
    Butler, who “had a lot of big ideas” for the band, confesses that the Waitresses’ split in 1984 “kind of broke my heart, to be honest. I have a lot of blame that I need to take on myself, because I wasn't aware of the stresses. My preoccupation was trying to be established as a writer and to keep this group of very cranky, very talented musicians together and write things that would not bore them. I had a real hard time when the whole thing blew up. I had four or five years of just trying to reinvent myself and stay somehow active as a writer. It was not a happy time for me. It was a real blow to have the thing blow up. It took a long time for me to hit some kind of normal after that.” The Waitresses never reunited, not even for a one-off occasion, but Butler notes that shortly before Donahue’s death, “There was a bit of a rapport reestablished on the phone, because I knew she was sick and I didn't want to miss the opportunity to at least let her know that I cared about her and I wished her well. We had a few phone calls and even thought about, ‘Hey, let's do a reunion for the American Cancer Society,’ but she didn't make it.”

    However, Butler believes Donahue’s complex personality was a key reason why “Christmas Wrapping” became such a perennial holiday favorite. “I think that's why Patty rings true, because there is a little melancholy in the song,” he says. As for reasons why the song continues to connect with listeners 40 holiday seasons later, he theorizes, “The thing I've grasped on is that people want to know that there's a force for good going on in the background, and that maybe everything will all work out. Maybe with the stress of the holidays, all this kind of Hallmark-card cheerfulness just doesn't ring true in a more cynical age — and it was certainly a more cynical age then. The song kind of captures that, but also takes the cynical and turns it on its head.”

## REQUIRED WORK
Return the full text about the Waitresses and "Christmas Wrapping" word for word. The data that follows has no connection to the text.

## STUDY MATERIAL
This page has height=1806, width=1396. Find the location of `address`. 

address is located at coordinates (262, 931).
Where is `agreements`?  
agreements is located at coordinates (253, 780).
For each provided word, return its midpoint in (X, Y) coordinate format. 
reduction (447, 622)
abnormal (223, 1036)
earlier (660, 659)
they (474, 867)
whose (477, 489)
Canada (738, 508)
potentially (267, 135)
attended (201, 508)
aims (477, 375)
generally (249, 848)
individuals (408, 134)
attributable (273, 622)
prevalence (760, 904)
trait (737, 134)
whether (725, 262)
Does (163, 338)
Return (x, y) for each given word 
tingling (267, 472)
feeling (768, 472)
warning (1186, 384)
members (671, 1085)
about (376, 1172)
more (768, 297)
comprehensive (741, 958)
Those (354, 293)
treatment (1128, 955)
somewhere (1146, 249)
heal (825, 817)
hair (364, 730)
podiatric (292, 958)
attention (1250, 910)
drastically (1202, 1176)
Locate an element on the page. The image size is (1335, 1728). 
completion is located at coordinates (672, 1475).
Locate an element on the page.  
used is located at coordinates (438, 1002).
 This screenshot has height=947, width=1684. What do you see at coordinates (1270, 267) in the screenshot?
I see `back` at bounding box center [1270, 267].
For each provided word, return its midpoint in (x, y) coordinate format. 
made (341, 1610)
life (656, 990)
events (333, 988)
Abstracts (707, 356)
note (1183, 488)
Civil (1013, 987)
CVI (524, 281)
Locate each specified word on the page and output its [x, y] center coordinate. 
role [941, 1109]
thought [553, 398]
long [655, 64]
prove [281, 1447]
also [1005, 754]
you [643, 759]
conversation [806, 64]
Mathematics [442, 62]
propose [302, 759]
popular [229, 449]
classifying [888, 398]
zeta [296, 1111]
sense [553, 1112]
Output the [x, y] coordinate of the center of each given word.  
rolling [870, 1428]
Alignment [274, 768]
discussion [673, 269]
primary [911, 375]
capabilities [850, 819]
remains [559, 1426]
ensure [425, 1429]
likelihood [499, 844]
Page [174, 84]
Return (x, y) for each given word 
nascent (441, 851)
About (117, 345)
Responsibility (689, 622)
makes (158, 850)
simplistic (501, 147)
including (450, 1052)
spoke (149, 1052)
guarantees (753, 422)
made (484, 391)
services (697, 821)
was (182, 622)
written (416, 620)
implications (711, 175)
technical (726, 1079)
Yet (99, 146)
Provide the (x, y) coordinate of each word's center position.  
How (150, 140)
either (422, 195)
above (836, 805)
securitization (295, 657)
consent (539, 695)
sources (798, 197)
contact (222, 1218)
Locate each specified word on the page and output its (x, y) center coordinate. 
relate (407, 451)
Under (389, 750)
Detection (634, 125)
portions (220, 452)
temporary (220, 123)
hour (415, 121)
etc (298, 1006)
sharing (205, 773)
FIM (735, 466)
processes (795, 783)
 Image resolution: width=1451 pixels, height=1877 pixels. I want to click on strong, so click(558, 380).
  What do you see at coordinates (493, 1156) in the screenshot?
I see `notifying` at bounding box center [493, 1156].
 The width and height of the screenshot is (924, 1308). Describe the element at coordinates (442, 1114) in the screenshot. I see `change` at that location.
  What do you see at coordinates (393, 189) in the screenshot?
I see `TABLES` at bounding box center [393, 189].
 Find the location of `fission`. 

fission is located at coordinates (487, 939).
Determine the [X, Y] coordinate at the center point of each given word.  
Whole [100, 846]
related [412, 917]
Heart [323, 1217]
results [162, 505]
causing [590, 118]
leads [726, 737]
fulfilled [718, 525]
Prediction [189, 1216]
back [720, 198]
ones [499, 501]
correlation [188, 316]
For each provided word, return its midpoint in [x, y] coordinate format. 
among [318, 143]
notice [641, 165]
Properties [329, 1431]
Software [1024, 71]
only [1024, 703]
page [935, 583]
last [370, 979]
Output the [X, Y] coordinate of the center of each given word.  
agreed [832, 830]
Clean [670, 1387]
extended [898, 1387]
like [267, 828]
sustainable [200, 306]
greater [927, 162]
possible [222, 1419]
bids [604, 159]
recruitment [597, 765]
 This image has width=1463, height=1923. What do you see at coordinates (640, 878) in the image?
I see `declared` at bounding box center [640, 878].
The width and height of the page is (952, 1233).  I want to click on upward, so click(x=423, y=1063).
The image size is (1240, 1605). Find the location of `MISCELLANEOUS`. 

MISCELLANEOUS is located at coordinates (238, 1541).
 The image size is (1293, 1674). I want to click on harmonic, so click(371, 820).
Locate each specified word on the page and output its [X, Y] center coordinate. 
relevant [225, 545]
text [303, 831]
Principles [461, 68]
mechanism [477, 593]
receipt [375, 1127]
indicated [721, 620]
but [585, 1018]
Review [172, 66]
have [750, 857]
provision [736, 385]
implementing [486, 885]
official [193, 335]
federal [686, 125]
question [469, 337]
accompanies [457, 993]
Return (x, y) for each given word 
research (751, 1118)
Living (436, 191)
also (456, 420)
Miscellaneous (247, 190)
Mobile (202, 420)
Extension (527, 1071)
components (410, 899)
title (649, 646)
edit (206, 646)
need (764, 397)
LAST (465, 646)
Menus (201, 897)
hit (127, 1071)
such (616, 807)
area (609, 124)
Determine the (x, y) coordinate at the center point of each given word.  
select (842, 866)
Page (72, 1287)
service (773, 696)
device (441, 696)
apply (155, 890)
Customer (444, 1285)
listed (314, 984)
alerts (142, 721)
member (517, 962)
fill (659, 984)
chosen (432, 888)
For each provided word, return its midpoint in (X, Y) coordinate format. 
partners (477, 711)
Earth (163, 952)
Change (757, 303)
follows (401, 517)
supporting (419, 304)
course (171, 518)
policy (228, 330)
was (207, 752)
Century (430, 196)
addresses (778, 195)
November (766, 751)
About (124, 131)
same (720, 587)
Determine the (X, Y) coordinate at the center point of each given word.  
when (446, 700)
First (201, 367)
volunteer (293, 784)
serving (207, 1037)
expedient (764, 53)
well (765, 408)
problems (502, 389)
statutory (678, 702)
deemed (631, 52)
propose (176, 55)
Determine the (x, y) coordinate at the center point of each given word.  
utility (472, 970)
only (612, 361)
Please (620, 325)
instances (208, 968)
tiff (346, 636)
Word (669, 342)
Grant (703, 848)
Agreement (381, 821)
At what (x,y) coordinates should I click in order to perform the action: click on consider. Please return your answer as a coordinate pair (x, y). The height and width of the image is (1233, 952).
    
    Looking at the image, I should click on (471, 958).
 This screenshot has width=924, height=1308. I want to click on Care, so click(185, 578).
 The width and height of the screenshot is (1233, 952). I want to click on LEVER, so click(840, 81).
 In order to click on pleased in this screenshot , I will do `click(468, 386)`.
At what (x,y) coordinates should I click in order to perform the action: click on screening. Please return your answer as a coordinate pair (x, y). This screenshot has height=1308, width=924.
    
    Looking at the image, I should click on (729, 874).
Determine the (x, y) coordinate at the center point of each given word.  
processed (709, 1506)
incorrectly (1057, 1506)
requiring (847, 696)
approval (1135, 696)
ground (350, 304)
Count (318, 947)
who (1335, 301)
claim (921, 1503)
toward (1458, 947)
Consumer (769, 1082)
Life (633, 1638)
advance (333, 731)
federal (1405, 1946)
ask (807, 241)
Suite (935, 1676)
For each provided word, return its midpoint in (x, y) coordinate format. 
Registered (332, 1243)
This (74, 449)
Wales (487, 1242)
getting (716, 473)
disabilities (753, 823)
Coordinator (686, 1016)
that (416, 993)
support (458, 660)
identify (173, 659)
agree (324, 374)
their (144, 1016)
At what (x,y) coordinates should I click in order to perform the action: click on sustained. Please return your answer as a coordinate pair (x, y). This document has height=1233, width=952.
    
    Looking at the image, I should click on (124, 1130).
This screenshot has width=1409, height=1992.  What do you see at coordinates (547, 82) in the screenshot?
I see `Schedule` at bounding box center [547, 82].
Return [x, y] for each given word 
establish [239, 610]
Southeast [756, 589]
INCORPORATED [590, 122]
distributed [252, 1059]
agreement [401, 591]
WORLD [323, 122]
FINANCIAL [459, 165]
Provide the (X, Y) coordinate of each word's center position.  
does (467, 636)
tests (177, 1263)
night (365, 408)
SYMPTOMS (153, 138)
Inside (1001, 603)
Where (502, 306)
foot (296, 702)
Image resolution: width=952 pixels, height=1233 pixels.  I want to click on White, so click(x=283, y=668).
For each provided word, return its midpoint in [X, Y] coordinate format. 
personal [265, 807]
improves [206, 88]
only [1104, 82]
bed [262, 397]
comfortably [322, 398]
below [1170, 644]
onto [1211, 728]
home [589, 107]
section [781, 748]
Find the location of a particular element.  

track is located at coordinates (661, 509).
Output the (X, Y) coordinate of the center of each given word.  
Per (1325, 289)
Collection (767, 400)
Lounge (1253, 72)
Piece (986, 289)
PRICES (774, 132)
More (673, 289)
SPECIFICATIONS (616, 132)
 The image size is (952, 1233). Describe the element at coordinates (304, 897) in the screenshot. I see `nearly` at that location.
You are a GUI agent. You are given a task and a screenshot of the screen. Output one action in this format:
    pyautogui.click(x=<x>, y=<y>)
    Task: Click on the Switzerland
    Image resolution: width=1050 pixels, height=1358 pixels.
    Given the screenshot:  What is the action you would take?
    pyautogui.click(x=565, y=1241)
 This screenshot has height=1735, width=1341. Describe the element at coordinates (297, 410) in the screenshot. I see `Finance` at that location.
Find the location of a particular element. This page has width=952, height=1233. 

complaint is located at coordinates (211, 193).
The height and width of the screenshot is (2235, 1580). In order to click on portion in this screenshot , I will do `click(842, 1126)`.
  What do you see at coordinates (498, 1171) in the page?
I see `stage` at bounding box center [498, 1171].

## EXPECTED ANSWER

    Butler, who “had a lot of big ideas” for the band, confesses that the Waitresses’ split in 1984 “kind of broke my heart, to be honest. I have a lot of blame that I need to take on myself, because I wasn't aware of the stresses. My preoccupation was trying to be established as a writer and to keep this group of very cranky, very talented musicians together and write things that would not bore them. I had a real hard time when the whole thing blew up. I had four or five years of just trying to reinvent myself and stay somehow active as a writer. It was not a happy time for me. It was a real blow to have the thing blow up. It took a long time for me to hit some kind of normal after that.” The Waitresses never reunited, not even for a one-off occasion, but Butler notes that shortly before Donahue’s death, “There was a bit of a rapport reestablished on the phone, because I knew she was sick and I didn't want to miss the opportunity to at least let her know that I cared about her and I wished her well. We had a few phone calls and even thought about, ‘Hey, let's do a reunion for the American Cancer Society,’ but she didn't make it.”

    However, Butler believes Donahue’s complex personality was a key reason why “Christmas Wrapping” became such a perennial holiday favorite. “I think that's why Patty rings true, because there is a little melancholy in the song,” he says. As for reasons why the song continues to connect with listeners 40 holiday seasons later, he theorizes, “The thing I've grasped on is that people want to know that there's a force for good going on in the background, and that maybe everything will all work out. Maybe with the stress of the holidays, all this kind of Hallmark-card cheerfulness just doesn't ring true in a more cynical age — and it was certainly a more cynical age then. The song kind of captures that, but also takes the cynical and turns it on its head.”